Fluorescence spectroscopy can be used to study protein structural dynamics by harnessing two distance-dependent interactions between chromophores, Förster resonance energy transfer (FRET) and photoinduced electron transfer (PET). [1,2] FRET and PET studies of protein conformational change offer a combination of structural and temporal resolution that is difficult to achieve using other methods. FRET interactions depend on the geometries and spectral characteristics of donor and acceptor chromophores, allowing for distance measurements on the 1-10 nm scale. PET quenching interactions occur on shorter length scales (0.5-2 nm). Recent developments in double site-specific labeling of proteins have dramatically increased the ease with which one can introduce the probes necessary for FRET and PET experiments.

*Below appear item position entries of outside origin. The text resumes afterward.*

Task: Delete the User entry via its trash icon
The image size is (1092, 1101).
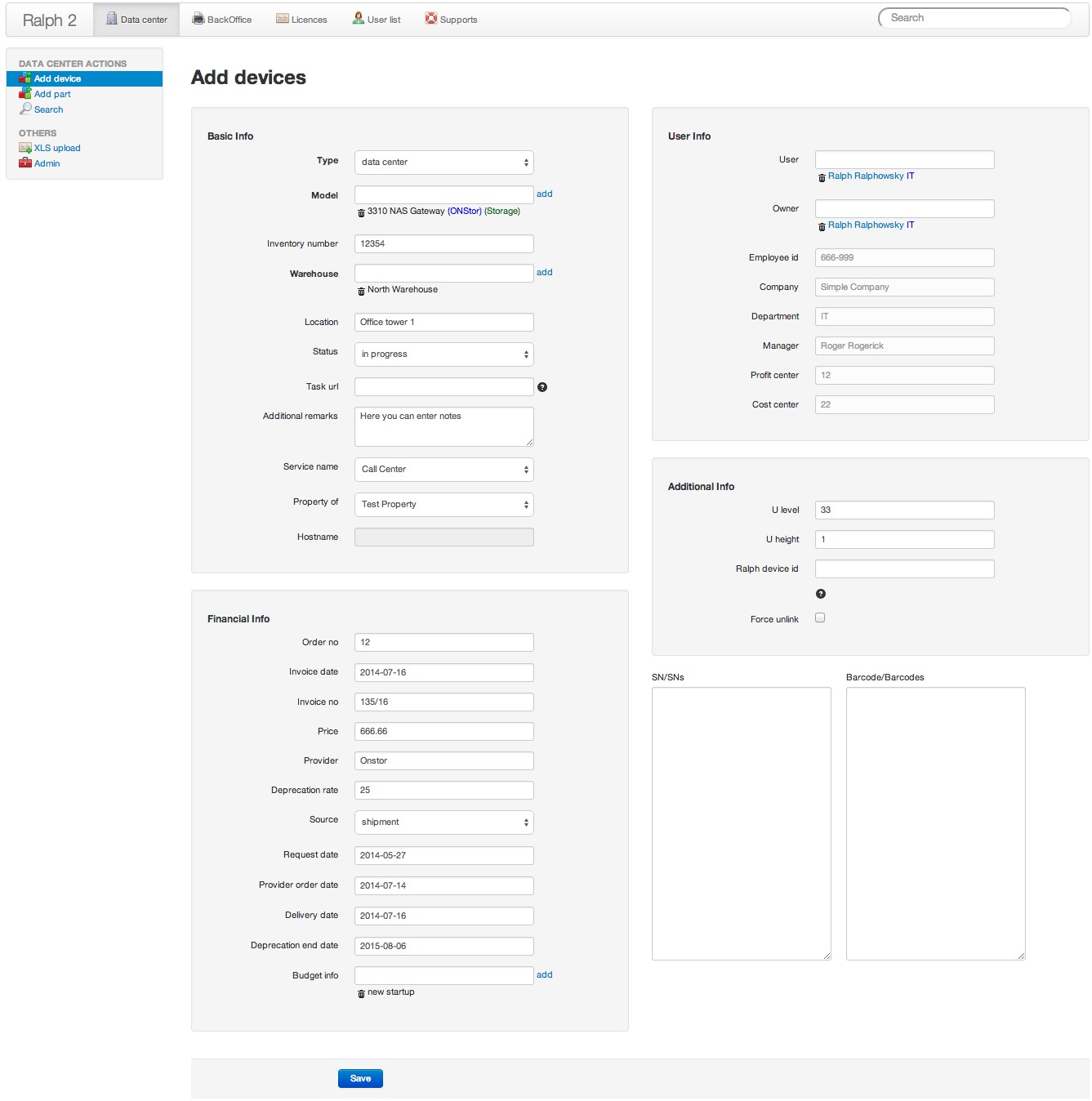Action: [822, 177]
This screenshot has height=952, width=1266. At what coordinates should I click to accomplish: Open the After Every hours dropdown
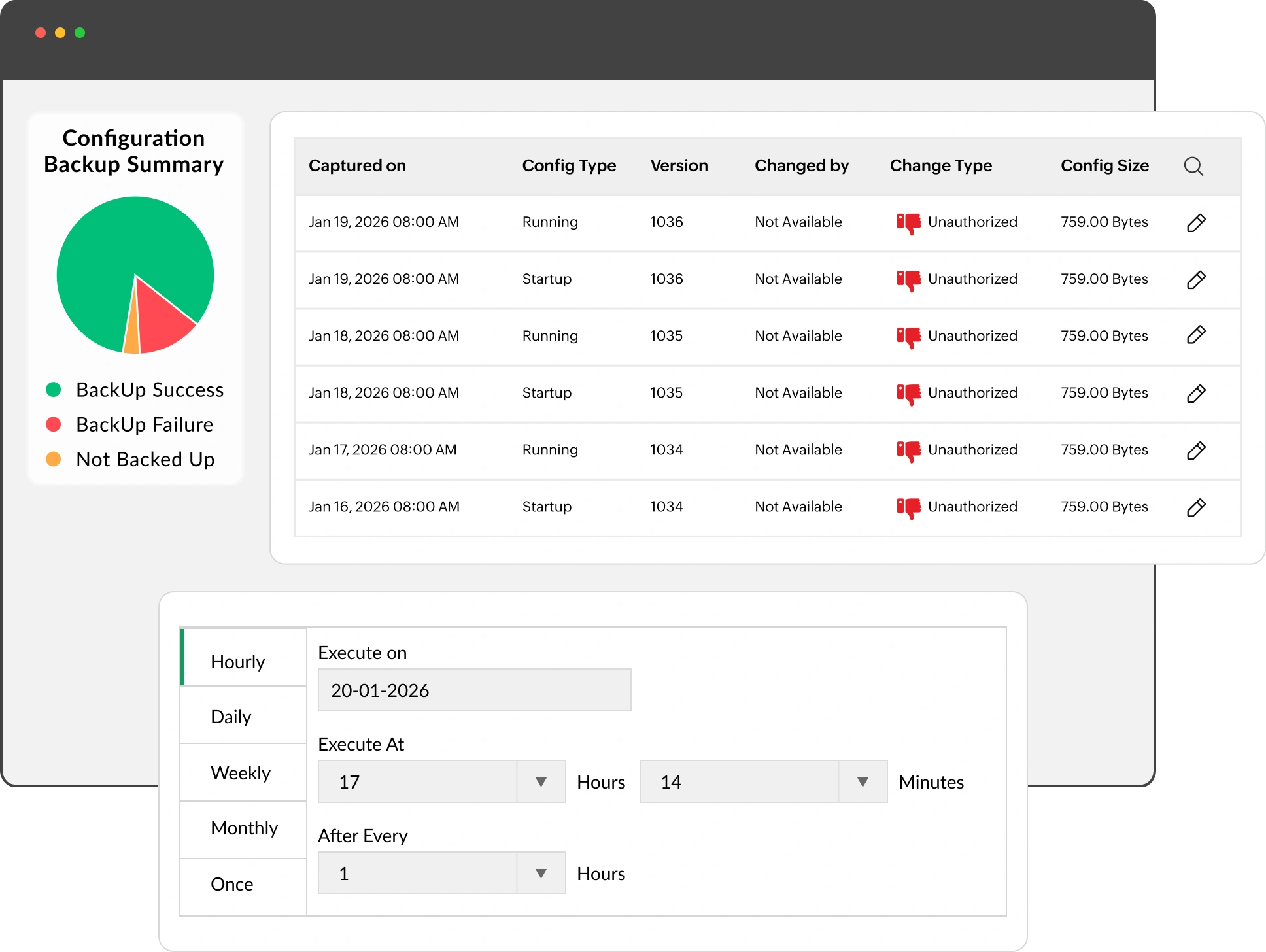pos(541,873)
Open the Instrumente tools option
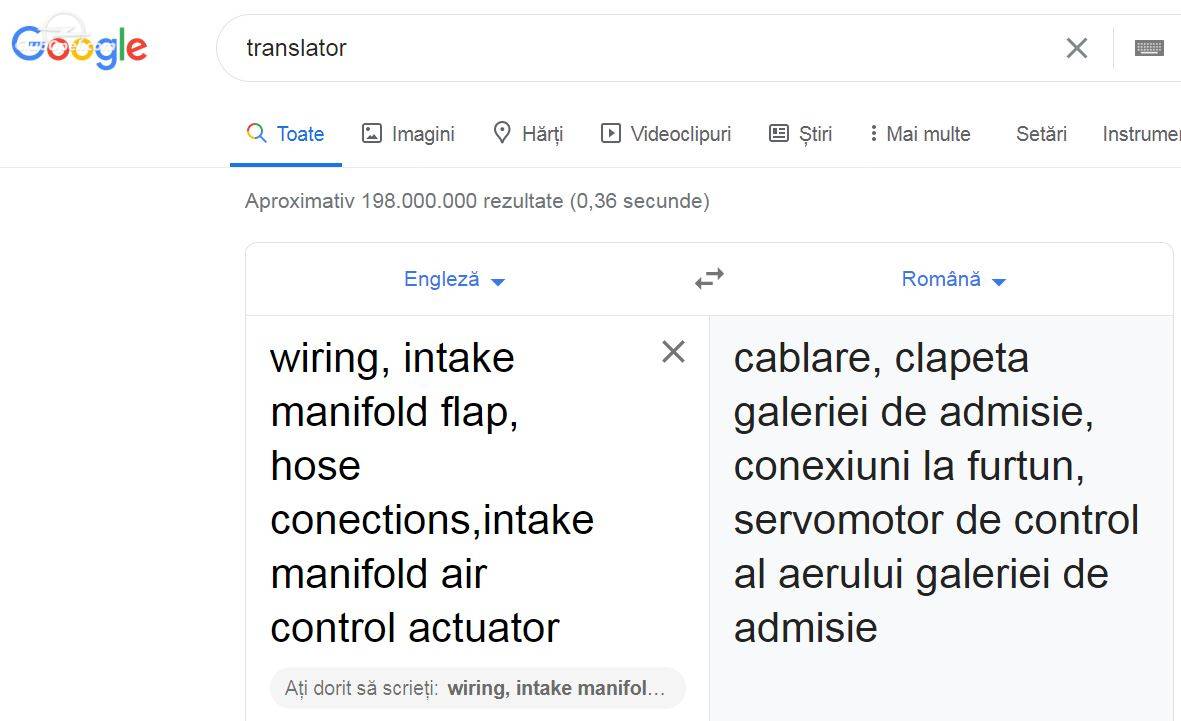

Fusions of intrinsically fluorescent proteins or of tag constructs such as HaloTag,[3] SNAP-tag,[4] CLIP-tag,[5] and TMP-tag[6] have been widely applied in FRET-based studies of protein folding, protein-protein interactions, and protease activity. [7] However, protein tags can be perturbing to the processes being studied, owing to the size of the label relative to the protein of interest. [8,9] Smaller label strategies include fluorogenic bisarsenical dyes that are selectively chelated by tetracysteine motifs and chemoenzymatic labeling using enzymatic recognition of short peptide sequences.[10-12] Such methods rely on insertion of a 5-15 amino acid sequence, which may still be disruptive to native protein structure and function.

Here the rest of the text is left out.